Administration

Biden signs bill awarding Congressional Gold Medal to Jan. 6 officers

President Biden on Thursday signed legislation awarding the Congressional Gold Medal to the Capitol Police and the D.C. Metropolitan Police Department for defending the Capitol on Jan. 6.

“Thank you, thank you, thank you for protecting our Capitol. Maybe even more importantly, for protecting our Constitution. And, saving the lives of duly elected members of the Senate and their staff,” Biden said at a White House signing ceremony.

The Capitol Police and D.C. police will each receive one medal. A third medal will be displayed at the Smithsonian and the fourth will be on display in the Capitol.

“America owes you a debt we can never fully repay. I know that receiving this award is bittersweet,” Biden said. 

The president described how more than 140 law enforcement were physically injured during the insurrection, others suffered emotional trauma and several have since died. 

“It breaks my heart, breaks the heart of the nation, to know that you were assaulted by thousands of violent insurrectionists at the Capitol of the United States of America,” Biden said.

Biden honored officers who lost their lives, including Brian Sicknick, who died on Jan. 7, and Billy Evans, who died on April 2 when a man rammed a car into a barricade outside the Capitol. The president said the families of both officers were in the audience at the White House on Thursday.

For the bill signing, Biden was joined by Speaker Nancy Pelosi (D-Calif.), Sens. Amy Klobuchar (D-Minn.), Roy Blunt (R-Mo.), Patrick Leahy (D-Vt.), and dozens of Capitol Police officers and D.C. police officers.

Biden also honored the officers who died by suicide after defending the Capitol. The president said that for others struggling, there is help available.

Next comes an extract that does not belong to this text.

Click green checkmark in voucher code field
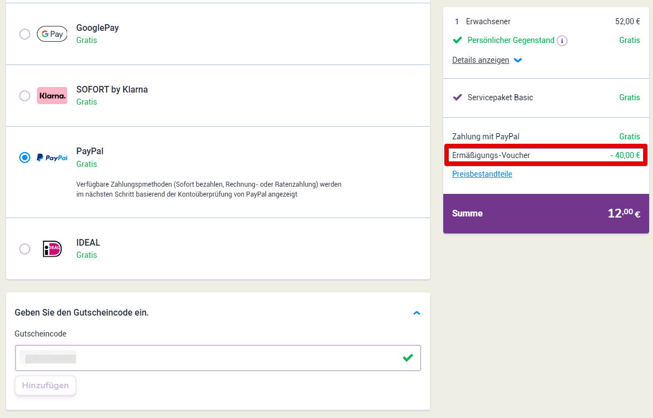 pos(407,358)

He called those who breached the Capitol “extremists” and “terrorists.”

It was “insurrection, it was riot and mayhem. It was radical and chaotic,” Biden added, characterizing the actions as “fundamentally un-American.”

“We cannot allow history to be rewritten, we cannot allow the heroism of these officers to be forgotten. We have to understand what happened, the honest and unvarnished truth. We have to face it. That’s what great nations do,” Biden said. 

A House select committee held its first hearing last week to examine the events of Jan. 6. Four police officers gave emotional testimony about their experiences. Before the bill signing on Thursday, Biden shook hands with Capitol Police Sgt. Aquilino Gonell, one of the officers who testified.

Biden, in his remarks, said he got to know the Capitol Police during his 36 years in the Senate and when he was vice president. 

Vice President Harris, also a former senator, said Thursday that she and her husband, Doug Emhoff, watched with shock as the Capitol was attacked on Jan. 6. 

But, she said, there were “countless acts of courage” by police. 

“The officers of the United States Capitol Police and the D.C. Metropolitan police risked their own lives to save the lives of others, both on Jan. 6 and on April 2. They sacrificed so much to defend our nation and, in securing our Capitol, they secured our democracy,” Harris said.

She paid tribute to the officers who have died and offered her support for those who are facing trauma “seen and unseen.”